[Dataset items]
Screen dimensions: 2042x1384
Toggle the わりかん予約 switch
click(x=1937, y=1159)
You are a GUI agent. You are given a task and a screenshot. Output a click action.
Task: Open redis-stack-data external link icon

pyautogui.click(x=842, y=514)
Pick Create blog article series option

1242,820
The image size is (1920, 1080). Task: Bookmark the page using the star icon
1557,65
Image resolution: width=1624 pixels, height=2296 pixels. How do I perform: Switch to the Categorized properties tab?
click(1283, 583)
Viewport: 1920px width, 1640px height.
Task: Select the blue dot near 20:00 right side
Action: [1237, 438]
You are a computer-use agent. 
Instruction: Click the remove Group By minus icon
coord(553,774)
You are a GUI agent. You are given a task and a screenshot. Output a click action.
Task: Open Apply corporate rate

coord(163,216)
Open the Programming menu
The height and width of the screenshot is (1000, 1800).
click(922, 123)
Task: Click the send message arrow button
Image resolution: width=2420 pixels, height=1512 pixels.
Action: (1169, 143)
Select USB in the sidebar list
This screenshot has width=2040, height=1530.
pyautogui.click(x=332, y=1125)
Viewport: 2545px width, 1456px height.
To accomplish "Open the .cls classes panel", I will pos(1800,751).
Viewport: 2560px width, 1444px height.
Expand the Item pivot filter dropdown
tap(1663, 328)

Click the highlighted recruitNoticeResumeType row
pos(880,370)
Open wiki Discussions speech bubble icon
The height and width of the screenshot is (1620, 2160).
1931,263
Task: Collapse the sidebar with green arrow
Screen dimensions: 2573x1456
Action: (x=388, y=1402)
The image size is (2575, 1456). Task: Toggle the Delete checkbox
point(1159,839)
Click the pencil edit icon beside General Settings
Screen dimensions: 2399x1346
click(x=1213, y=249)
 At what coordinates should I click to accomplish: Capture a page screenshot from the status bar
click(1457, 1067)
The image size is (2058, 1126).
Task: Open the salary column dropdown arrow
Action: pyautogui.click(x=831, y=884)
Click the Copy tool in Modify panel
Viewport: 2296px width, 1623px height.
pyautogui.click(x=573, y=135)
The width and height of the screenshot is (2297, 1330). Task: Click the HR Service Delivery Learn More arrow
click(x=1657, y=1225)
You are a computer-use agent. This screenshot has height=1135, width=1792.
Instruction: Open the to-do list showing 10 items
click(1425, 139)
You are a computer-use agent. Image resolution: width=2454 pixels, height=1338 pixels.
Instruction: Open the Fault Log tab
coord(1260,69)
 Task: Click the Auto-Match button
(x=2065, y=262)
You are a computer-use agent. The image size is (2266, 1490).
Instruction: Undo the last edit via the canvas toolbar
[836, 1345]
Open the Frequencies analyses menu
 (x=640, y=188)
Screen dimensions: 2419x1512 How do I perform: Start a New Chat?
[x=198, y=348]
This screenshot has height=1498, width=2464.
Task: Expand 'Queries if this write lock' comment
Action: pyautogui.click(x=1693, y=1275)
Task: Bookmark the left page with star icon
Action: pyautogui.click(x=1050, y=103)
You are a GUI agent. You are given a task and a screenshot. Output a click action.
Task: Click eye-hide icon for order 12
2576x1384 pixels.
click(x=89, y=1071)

▸ BRIEF:
Copy every record above exactly as it appears.

▸ YOUR SOLUTION:
Screen dimensions: 2042x1384
Toggle the わりかん予約 switch
click(x=1937, y=1159)
You are a GUI agent. You are given a task and a screenshot. Output a click action.
Task: Open redis-stack-data external link icon

pyautogui.click(x=842, y=514)
Pick Create blog article series option

1242,820
The image size is (1920, 1080). Task: Bookmark the page using the star icon
1557,65
Image resolution: width=1624 pixels, height=2296 pixels. How do I perform: Switch to the Categorized properties tab?
click(1283, 583)
Viewport: 1920px width, 1640px height.
Task: Select the blue dot near 20:00 right side
Action: [1237, 438]
You are a computer-use agent. 
Instruction: Click the remove Group By minus icon
coord(553,774)
You are a GUI agent. You are given a task and a screenshot. Output a click action.
Task: Open Apply corporate rate

coord(163,216)
Open the Programming menu
The height and width of the screenshot is (1000, 1800).
click(922, 123)
Task: Click the send message arrow button
Image resolution: width=2420 pixels, height=1512 pixels.
Action: (1169, 143)
Select USB in the sidebar list
This screenshot has width=2040, height=1530.
pyautogui.click(x=332, y=1125)
Viewport: 2545px width, 1456px height.
To accomplish "Open the .cls classes panel", I will pos(1800,751).
Viewport: 2560px width, 1444px height.
Expand the Item pivot filter dropdown
tap(1663, 328)

Click the highlighted recruitNoticeResumeType row
pos(880,370)
Open wiki Discussions speech bubble icon
The height and width of the screenshot is (1620, 2160).
1931,263
Task: Collapse the sidebar with green arrow
Screen dimensions: 2573x1456
Action: (x=388, y=1402)
The image size is (2575, 1456). Task: Toggle the Delete checkbox
point(1159,839)
Click the pencil edit icon beside General Settings
Screen dimensions: 2399x1346
click(x=1213, y=249)
 At what coordinates should I click to accomplish: Capture a page screenshot from the status bar
click(1457, 1067)
The image size is (2058, 1126).
Task: Open the salary column dropdown arrow
Action: pyautogui.click(x=831, y=884)
Click the Copy tool in Modify panel
Viewport: 2296px width, 1623px height.
pyautogui.click(x=573, y=135)
The width and height of the screenshot is (2297, 1330). Task: Click the HR Service Delivery Learn More arrow
click(x=1657, y=1225)
You are a computer-use agent. This screenshot has height=1135, width=1792.
Instruction: Open the to-do list showing 10 items
click(1425, 139)
You are a computer-use agent. Image resolution: width=2454 pixels, height=1338 pixels.
Instruction: Open the Fault Log tab
coord(1260,69)
 Task: Click the Auto-Match button
(x=2065, y=262)
You are a computer-use agent. The image size is (2266, 1490).
Instruction: Undo the last edit via the canvas toolbar
[836, 1345]
Open the Frequencies analyses menu
 (x=640, y=188)
Screen dimensions: 2419x1512 How do I perform: Start a New Chat?
[x=198, y=348]
This screenshot has height=1498, width=2464.
Task: Expand 'Queries if this write lock' comment
Action: pyautogui.click(x=1693, y=1275)
Task: Bookmark the left page with star icon
Action: pyautogui.click(x=1050, y=103)
You are a GUI agent. You are given a task and a screenshot. Output a click action.
Task: Click eye-hide icon for order 12
2576x1384 pixels.
click(x=89, y=1071)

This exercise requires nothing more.